About Jesus - Steve (Stephen) Sweetman Saints
Under Stress 1
Peter 4:12 reads: " Dear
friends, don't be surprised when the fiery ordeal comes among you to
test you, as if something unusual were happening to you." Peter wrote his first
letter to those the NIV text calls "dear friends," or as the
Greek text implies, loved ones to whom Peter sacrificed his life.
It was this communal sacrifice of lives among the believers in
the midst of stress-filled suffering that Peter believed would preserve the
unity of the church. It's
what I believe is one of Peter's main points in this letter. Peter told his loved
ones' in Christ not to be surprised about the stress-filled suffering
they were encountering, much of which was put on them from the
surrounding anti-Christ culture. Becoming
a Christian in Peter's day was a huge life-altering decision.
It wasn't just repeating a simple sinner's prayer or responding
to an emotional plea spoken by a preacher.
The cost of Christian discipleship had to be counted because
becoming a Christian included being disenfranchised from the Greco-Roman
world in which one lived. Unlike
the gospel we often preach today, the possibility of being persecuted
for one's association with Jesus was included in the gospel preached
back then. Peter knew about
such suffering well in advance of writing this letter.
Jesus warned His disciples about the cost of discipleship.

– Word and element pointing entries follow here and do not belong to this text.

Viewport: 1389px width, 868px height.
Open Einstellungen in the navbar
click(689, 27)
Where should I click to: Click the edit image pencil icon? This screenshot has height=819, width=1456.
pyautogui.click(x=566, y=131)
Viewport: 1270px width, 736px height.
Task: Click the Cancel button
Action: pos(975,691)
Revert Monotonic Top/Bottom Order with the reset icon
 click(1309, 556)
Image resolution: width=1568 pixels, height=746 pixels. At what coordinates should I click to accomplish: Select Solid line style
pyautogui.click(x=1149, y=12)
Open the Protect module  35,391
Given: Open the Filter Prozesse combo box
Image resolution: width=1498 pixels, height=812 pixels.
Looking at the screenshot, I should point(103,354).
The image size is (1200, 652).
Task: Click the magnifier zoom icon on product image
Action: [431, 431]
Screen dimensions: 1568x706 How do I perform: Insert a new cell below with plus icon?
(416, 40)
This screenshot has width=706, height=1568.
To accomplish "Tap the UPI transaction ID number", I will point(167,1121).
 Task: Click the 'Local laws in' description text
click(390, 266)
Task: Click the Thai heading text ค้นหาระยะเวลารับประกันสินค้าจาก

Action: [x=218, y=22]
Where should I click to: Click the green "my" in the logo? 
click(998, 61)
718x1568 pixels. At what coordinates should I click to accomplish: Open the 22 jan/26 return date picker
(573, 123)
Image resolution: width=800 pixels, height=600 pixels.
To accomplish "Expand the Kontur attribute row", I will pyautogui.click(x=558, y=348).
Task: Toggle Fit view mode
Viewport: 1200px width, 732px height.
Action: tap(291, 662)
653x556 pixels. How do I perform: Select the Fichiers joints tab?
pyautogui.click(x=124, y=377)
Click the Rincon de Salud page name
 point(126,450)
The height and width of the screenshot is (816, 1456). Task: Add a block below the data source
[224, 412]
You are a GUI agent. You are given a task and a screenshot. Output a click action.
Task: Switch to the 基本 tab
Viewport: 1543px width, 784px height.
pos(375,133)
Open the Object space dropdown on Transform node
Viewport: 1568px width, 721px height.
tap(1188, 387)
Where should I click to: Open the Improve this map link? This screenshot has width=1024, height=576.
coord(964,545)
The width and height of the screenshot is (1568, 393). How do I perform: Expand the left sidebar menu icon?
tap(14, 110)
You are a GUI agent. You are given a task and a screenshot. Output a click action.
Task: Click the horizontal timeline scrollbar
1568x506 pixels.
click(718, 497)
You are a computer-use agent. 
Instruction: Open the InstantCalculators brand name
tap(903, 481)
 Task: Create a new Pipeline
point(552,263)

John 15:20 reads: "Remember
the word I spoke to you: 'A
servant is not greater than his master.' If they persecuted me, they
will also persecute you. If they kept my word, they will also keep
yours." Ultimate
persecution came to Peter when Caesar Nero's regime executed him a few
years after he wrote this letter. We often apply Peter's
admonition to stand firm in the face of suffering to the individual
Christian, but due to the plural pronoun "you" in this verse
and throughout this letter, it also has a corporate application.
Peter was addressing the church that was experiencing the stress
of suffering, and stress always brings out the worst in us, which in
turn, can cause relationships to suffer.
According to Peter, stress-filled suffering could be considered a test for both the
individual and the church to successfully pass.
This suffering would either make or break the individual, and in
turn, make or break the church. It
could bring the church together or rip it in half. All that Peter wrote in
his first letter is relevant for us today.
Many issues are stressing out the church these days to the degree
that we are allowing them to divide us. Personal
relationships are being ripped apart because we fail to take Peter's
words seriously, assuming we actually know what he wrote.
That also presupposes that we have personal
relationships within church. In many respects, we are failing the test.
If Peter was alive today, he would encourage us not to get bent out of
shape, or be surprised, over these stress-filled issues. He'd tell
us to live the life of sacrificial love that will preserve the unity of
the church in the midst of suffering.